For the lucky few, an online encounter can be the start of a beautiful relationship. Mohammed Subhi, a Baghdad security guard, met Hester Terpstra, a Dutch native, on Skype. Terpstra had logged on from Alesund, Norway, where she works as a driving-school instructor. "I was just looking to have a conversation with somebody from a different part of the world," she says. "But from the start, I sensed that Mohammed and I had a special bond." The two kept up their online friendship for several months before it developed into something deeper. They then arranged to meet in Damascus. Any trepidation that Subhi, 29, may have felt before the meeting vanished within seconds. "She was exactly the person she appeared to be on Skype: vivacious, smart and open-minded," he says. Terpstra, 37, says she left Damascus convinced they had to get married. The two are now waiting for an opportunity for Subhi to travel to Norway.

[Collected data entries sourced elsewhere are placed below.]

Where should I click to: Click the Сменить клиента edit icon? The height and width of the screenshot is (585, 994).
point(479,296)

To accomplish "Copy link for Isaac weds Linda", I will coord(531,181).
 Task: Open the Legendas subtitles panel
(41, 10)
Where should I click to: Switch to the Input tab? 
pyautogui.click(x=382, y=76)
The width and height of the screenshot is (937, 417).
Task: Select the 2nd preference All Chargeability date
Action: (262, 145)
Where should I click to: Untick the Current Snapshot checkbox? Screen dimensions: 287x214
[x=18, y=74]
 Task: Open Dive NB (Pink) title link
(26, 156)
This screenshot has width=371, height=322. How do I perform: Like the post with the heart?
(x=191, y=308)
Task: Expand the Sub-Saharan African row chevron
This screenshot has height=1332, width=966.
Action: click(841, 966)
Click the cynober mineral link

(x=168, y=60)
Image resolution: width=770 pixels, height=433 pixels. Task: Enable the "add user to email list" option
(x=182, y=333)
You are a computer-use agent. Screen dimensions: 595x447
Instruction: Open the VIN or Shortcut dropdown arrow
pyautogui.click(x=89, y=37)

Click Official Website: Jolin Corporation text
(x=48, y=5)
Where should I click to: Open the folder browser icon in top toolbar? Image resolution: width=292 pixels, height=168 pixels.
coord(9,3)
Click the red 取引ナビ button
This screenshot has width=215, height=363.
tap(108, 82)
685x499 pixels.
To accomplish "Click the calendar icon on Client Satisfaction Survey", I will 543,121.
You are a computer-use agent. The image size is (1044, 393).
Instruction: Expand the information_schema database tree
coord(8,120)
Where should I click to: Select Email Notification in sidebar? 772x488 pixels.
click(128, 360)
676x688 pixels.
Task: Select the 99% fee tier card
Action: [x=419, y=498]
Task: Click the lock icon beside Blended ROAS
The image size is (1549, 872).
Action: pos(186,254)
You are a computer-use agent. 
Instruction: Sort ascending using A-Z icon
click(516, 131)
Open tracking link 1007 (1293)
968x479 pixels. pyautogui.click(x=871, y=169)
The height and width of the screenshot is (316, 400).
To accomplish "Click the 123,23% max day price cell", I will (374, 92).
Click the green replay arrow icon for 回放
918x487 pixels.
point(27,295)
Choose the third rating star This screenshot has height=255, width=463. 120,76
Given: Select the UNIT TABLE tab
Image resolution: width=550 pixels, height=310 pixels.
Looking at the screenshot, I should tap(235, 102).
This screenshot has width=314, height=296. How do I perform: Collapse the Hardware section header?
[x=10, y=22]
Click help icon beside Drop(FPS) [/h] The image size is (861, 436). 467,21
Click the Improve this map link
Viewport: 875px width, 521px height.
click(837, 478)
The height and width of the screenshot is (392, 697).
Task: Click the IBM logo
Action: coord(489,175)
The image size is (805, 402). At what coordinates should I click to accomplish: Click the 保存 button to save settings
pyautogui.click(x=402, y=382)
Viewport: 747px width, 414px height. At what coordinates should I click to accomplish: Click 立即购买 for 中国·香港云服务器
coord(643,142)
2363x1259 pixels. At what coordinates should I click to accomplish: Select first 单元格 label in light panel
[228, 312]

Remarkably, Subhi's conservative Sunni family has been very supportive, apparently unconcerned that Terpstra is not a Muslim. "They don't care about her religion," he says. "They are just happy that I have a chance to escape from here." But in Iraq, tolerance has become a rare commodity. Hatred between Iraq's Shi'ites and Sunnis runs so deep that few dare cross the divide and seek partners outside their sect. Jumana Majid, 24, and Abdel-Salaam al-Hilli, 27, both graduate students at Baghdad University, had been involved for three years before he formally asked to marry her. Majid's parents, who are Sunni, quickly gave their blessing, but two of her three brothers stood in the way. "My youngest brother, in front of all our family, said, 'If you insist on marrying this man, we promise you and swear to God that we will kill you in your wedding clothes,'" Majid recalls. "He said, 'We can't live with the shame you will bring to us by marrying a Shi'ite.'"
Such threats cannot be ignored. A gruesome video circulating on cell phones and posted on several Arabic websites shows the "honor killing" of Dua Khalil Aswad, a teen-age girl from the minority Yazidi faith who defied her family and married a Muslim. She is seen being kicked and stoned by a group of men, while uniformed Iraqi policemen stand by. one man picks up a large boulder and drops it on her head. Terrified that she may meet Aswad's fate but determined to stick by al-Hilli, Majid says her best hope is that they will both be able to emigrate to someplace beyond the reach of her brothers after she and al-Hilli have completed their education.
Ubaid and Ali, the engaged couple, have come to the same conclusion but for purely economic reasons. He figures he needs to earn three times as much as he does now to afford married life. There are few such jobs in Baghdad, so he plans to leave the country, joining the massive exodus of Iraqis that has already swelled the populations of neighboring Jordan and Syria. But Ali is late: whatever jobs may have existed in Jordanian and Syrian universities have been scooped up by Iraqi academics who got there first; Ali has made one futile job-hunting trip to Damascus. Now Jordan and Syria are beginning to turn people back from the border. Ubaid is concerned that it may be years before they can get married. "I will be an old maid, with no teeth, and he will have no hair," she jokes. The alternative, of course, still seems even worse. For lovers in Iraq, happily ever after is only possible somewhere else.